LiteVSR: Enabling Cross-Domain Fine-Grained Detail Generation in Light-Weight Transformers for Video Super-Resolution
Abstract
Large-scale pre-trained video generators offer powerful priors for Video Super-Resolution (VSR), yet adapting them remains computationally prohibitive. Full fine-tuning demands extensive resources, and ControlNet-style adapters lose their efficiency advantage under modern Diffusion Transformers (DiTs) since the absence of encoder-decoder hierarchy forces duplication of the entire backbone. We observe that low-quality videos, despite degradation, retain reliable structural information such as layout and motion, and that such structural content is largely domain-agnostic. This suggests that a frozen generator can perform VSR when the input structure is properly aligned to its embedding space.
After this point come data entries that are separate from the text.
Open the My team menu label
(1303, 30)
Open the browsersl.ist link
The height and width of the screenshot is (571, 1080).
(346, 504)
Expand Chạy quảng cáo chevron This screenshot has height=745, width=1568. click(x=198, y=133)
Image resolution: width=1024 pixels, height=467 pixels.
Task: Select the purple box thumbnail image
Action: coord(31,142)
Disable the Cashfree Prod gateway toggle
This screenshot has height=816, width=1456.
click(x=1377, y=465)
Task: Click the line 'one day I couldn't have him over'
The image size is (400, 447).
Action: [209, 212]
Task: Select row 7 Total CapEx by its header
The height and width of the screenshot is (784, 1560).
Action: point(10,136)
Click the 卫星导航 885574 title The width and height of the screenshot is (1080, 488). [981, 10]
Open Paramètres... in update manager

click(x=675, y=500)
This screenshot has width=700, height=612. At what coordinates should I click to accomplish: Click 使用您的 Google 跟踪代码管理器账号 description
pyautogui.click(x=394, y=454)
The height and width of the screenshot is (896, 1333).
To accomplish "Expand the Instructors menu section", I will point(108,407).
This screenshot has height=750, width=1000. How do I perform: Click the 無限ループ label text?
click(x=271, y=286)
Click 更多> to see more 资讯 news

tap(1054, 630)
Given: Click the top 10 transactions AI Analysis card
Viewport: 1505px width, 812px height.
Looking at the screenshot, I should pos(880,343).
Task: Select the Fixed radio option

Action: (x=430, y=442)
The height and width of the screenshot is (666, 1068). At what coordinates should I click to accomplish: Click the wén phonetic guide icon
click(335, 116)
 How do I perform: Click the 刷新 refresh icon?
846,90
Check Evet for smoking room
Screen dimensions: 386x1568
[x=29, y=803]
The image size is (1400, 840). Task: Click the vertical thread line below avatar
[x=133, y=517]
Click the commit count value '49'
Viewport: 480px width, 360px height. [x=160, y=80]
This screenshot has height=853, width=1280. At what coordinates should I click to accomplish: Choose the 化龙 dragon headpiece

Building on this insight, we propose LiteVSR, a minimalist framework that performs VSR using a completely frozen Diffusion Transformer (DiT) with a lightweight State-Aware Adapter. The adapter employs a dual-stream architecture that jointly processes static structural cues from the low-quality input and dynamic cues from intermediate denoising states through time-dependent cross-attention, enabling adaptive transition from structural alignment to texture refinement as denoising proceeds. LiteVSR achieves comparable restoration quality with only 12.68\% trainable parameters and 12 GPU-hours of training on a single A100.